* **Instructions for the task**: Would you output the entries below only from the line containing "You are a GUI" through the line containing "CONTACT SELLER (162, 2126)", exactly as they stand and with both ends included?

* **Given records**:
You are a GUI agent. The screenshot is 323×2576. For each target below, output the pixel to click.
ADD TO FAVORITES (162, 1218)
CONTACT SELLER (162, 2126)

==

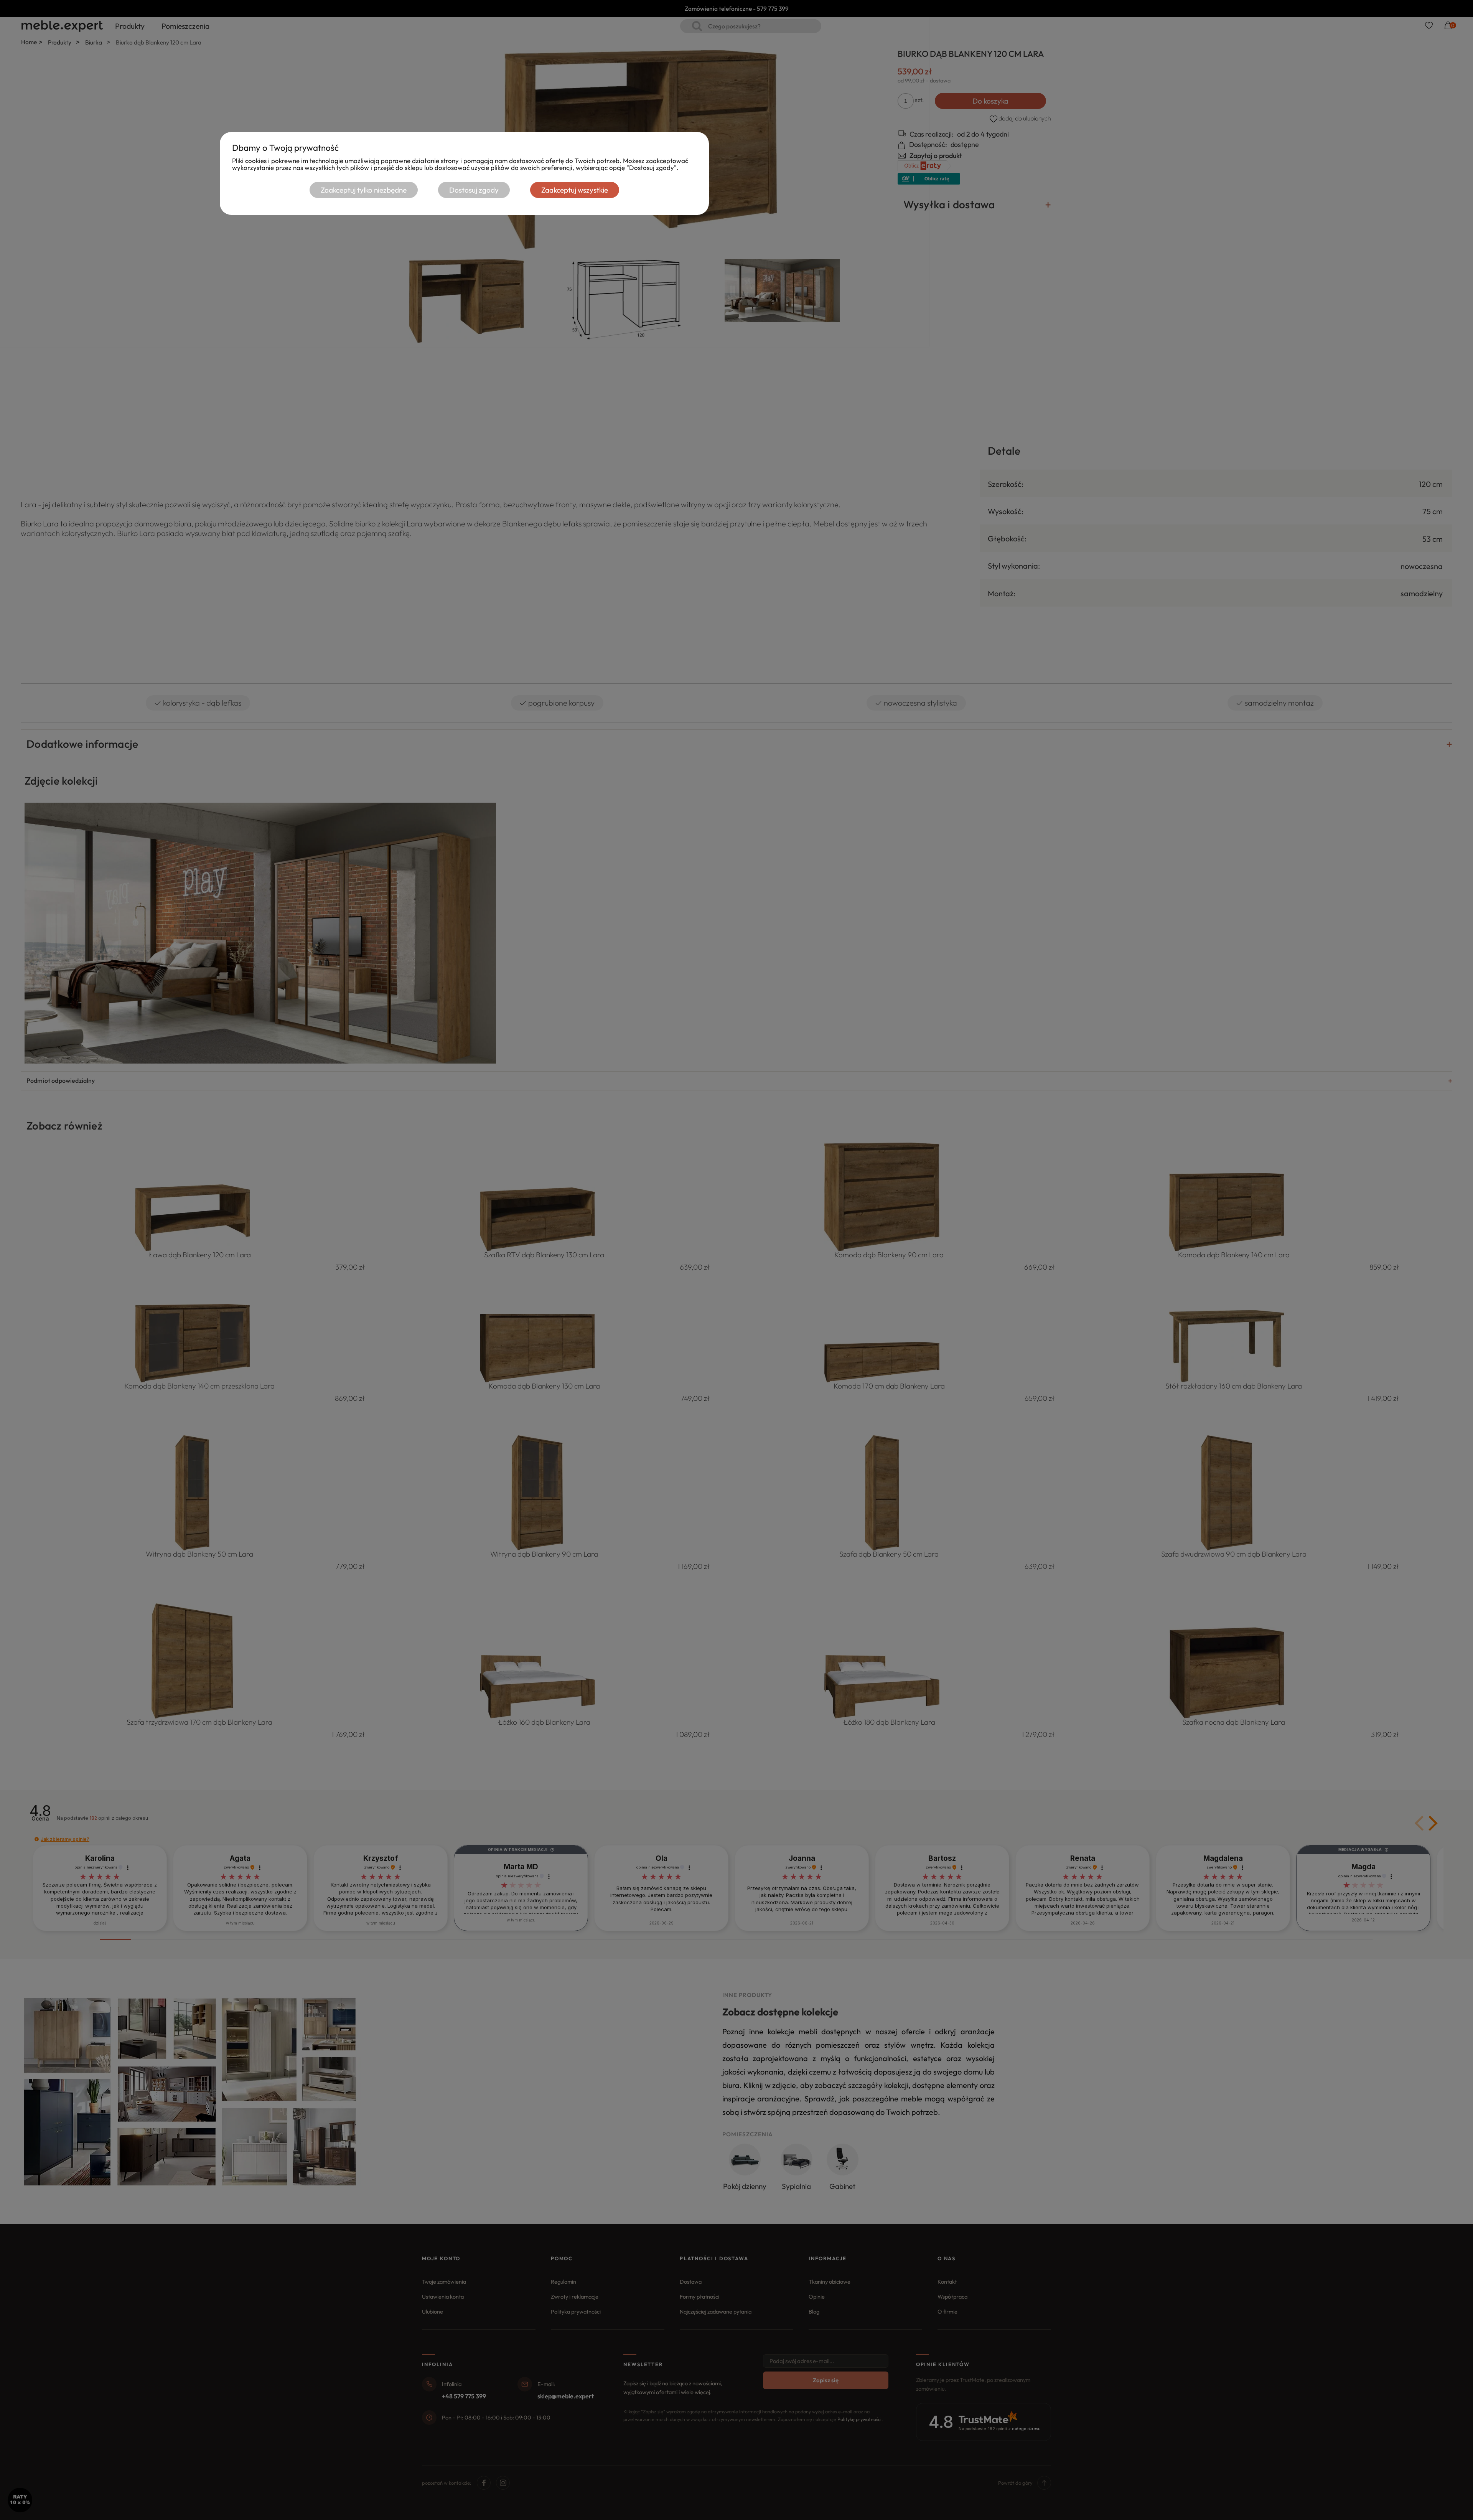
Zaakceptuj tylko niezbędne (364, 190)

==

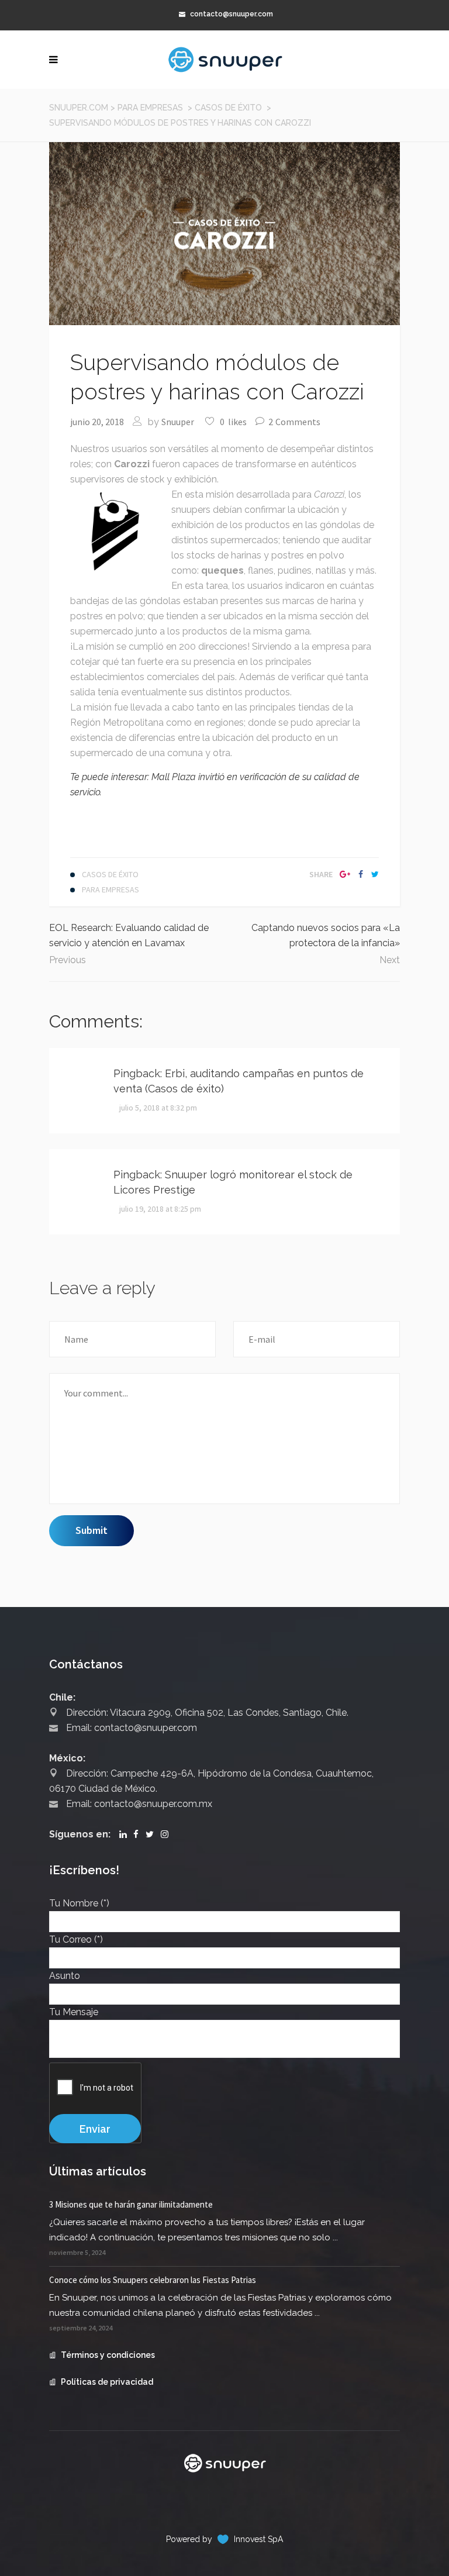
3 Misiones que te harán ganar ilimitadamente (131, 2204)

* **Exercise output**:
You are a GUI agent. The screenshot is 323×2576. For each target below, output the pixel to click.
ADD TO FAVORITES (162, 1218)
CONTACT SELLER (162, 2126)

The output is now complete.